Pour ce qui est des personnes vulnérables la question du droit à l’assistance soulève, depuis toujours, des questions récurrentes : Comment distinguer, parmi les solliciteurs, ceux qui sont réellement dans le besoin de ceux qui veulent vivre « aux crochets de la société » ? Comment éviter de créer ce « piège de la dépendance »? Doit-on demander une contrepartie aux bénéficiaires ou à certaines catégories de bénéficiaires?
Afin de tenter de répondre à un tel questionnement, pousser à la création de fondations autonomes, mais sous contrôle, pour s’occuper de la précarité de certains, pourrait constituer l’alternative. Malgré un tissu associatif relativement développé le pays ne dispose pas assez de réelles fondations capables, grâce aux bénévoles, de prendre en charge efficacement la réinsertion des plus démunis. La « lutte contre la pauvreté » est étatisée et les associations restent dépendantes des ressources publiques. En facilitant, en encourageant et en motivant, les dons alors les fondations pourraient étendre leurs interventions. Ce sont la bienveillance et le dévouement qui donnent les meilleurs résultats contre les insuffisances, la pauvreté et la déchéance.
Car ne perdons pas de vue que l’assistanat ne doit pas rendre les gens dépendants des subsides et allocations accordés; perpétuant ainsi une vieille tradition de paternalisme qui remonte à des temps reculés, imprégnée de cette notion de charité.
Tout individu ne peut être considéré comme un assisté, incapable de se prendre en charge.
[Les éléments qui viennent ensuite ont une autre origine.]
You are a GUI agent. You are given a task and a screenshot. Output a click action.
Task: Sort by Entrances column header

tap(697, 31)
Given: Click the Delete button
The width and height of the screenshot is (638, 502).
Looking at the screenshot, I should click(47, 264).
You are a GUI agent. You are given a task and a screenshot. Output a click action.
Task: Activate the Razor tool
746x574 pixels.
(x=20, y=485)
La grande erreur, déclarait, voilà déjà deux siècles, l’économiste français Auguste Blanqui, c’est de croire que le gouvernement, quel qu’il soit, peut tout, et de le rendre responsable du sort de chacun, comme s’il pouvait donner plus qu’il ne reçoit, et faire plus pour tous les citoyens réunis que chaque citoyen pour lui-même.
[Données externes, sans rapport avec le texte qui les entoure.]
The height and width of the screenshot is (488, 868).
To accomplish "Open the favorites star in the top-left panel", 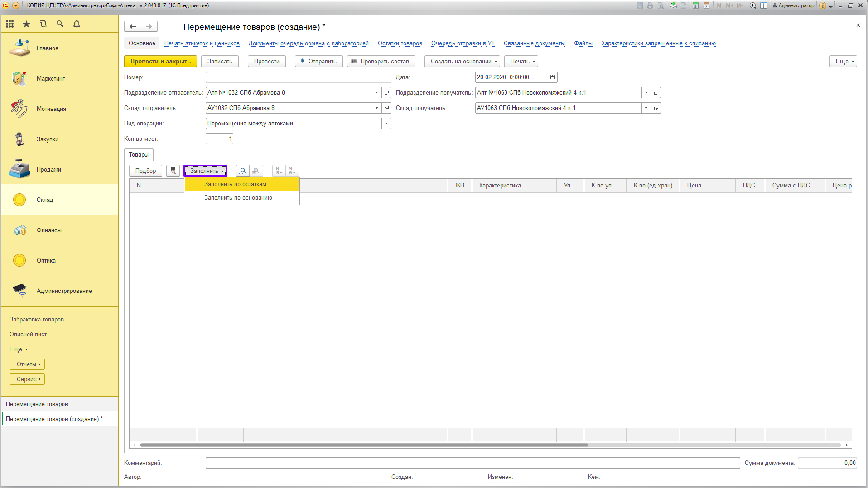I will click(27, 24).
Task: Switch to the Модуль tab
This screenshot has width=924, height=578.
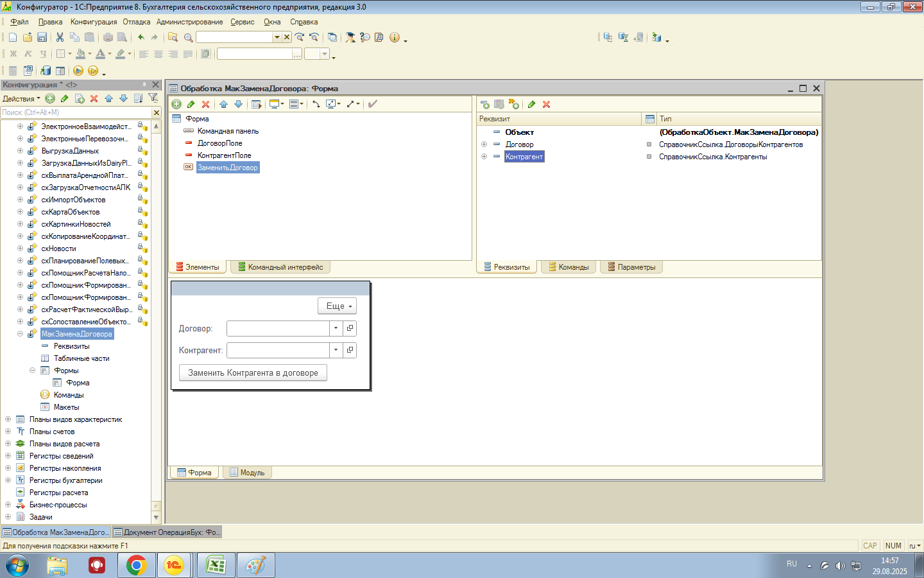Action: click(x=247, y=473)
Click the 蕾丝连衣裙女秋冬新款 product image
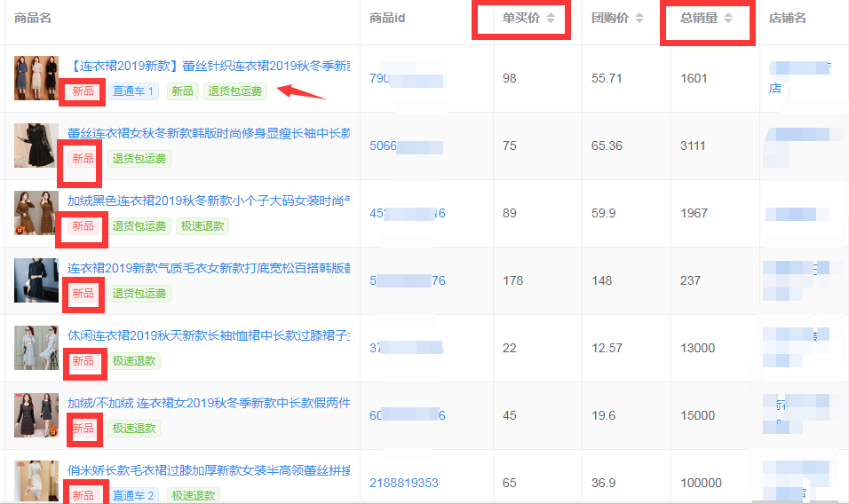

Des Etats-Unis, l’on connaît la célèbre réforme du « Workfare », « travailler pour le bien-être » mise en place dans les années 1970, par Bill Clinton. Une aide sociale qui prévoit que les bénéficiaires, aptes au travail, doivent travailler en contrepartie des allocations reçues. Aujourd’hui il existe un contrôle accru des bénéficiaires de l’aide sociale pour éviter les fraudes et aussi l’obligation pour ceux qui les reçoivent et qui sont âgés de 18 à 59 ans de travailler, au moins; 20 heures par semaine. Les personnes âgées, personnes handicapées ou toute personne qui prend soin d’un enfant de moins de six ans ou celle enceinte, seraient dispensées de cette obligation. Pour combattre l’assistanat, le travail en échange de l’aide sociale reste la meilleure solution.
Toutefois une question reste posée sur le comment remettre sur le marché du travail des bénéficiaires des aides sociales avec un taux de chômage élevé et un salaire minimum en progression sans contrepartie de productivité qui dissuade les chefs d’entreprise à embaucher ? Ne faut-il pas penser à libéraliser le marché du travail afin de faciliter l’insertion des bénéficiaires d’une allocation sociale à reprendre le chemin du travail, l’accès au marché devenant plus ouvert?
Toute la problématique consiste donc à éviter d’entretenir la pauvreté, mais à la réduire. Pour cela, répétons-le, il faut contenir l’Etat-providence et l’assistanat. La meilleure arme contre la pauvreté reste le travail. et de susciter et mettre en œuvre toutes les bonnes volontés. Elles existent, en local comme à l’international. Elles n’attendent que d’être sollicitées par des programmes en cohérence!
Des initiatives existent déjà, qu’elles viennent de l’extérieur par le biais de jumelages interrégionaux, ou des engagements de privés faisant appel à la diaspora ou à des autochtones.
«Plus forte est la détermination, plus décisives sont les actions» disait El Moutanabi
Car autrement comment exiger toujours davantage «d’Etat-nounou», d’aides sociales, d’Etat-providence sans s’inquiéter de savoir comment un pays, déjà largement sur-sur-endetté; va pouvoir payer ou alors doit-on penser que «C’est pas cher, c’est l’Etat qui paie?»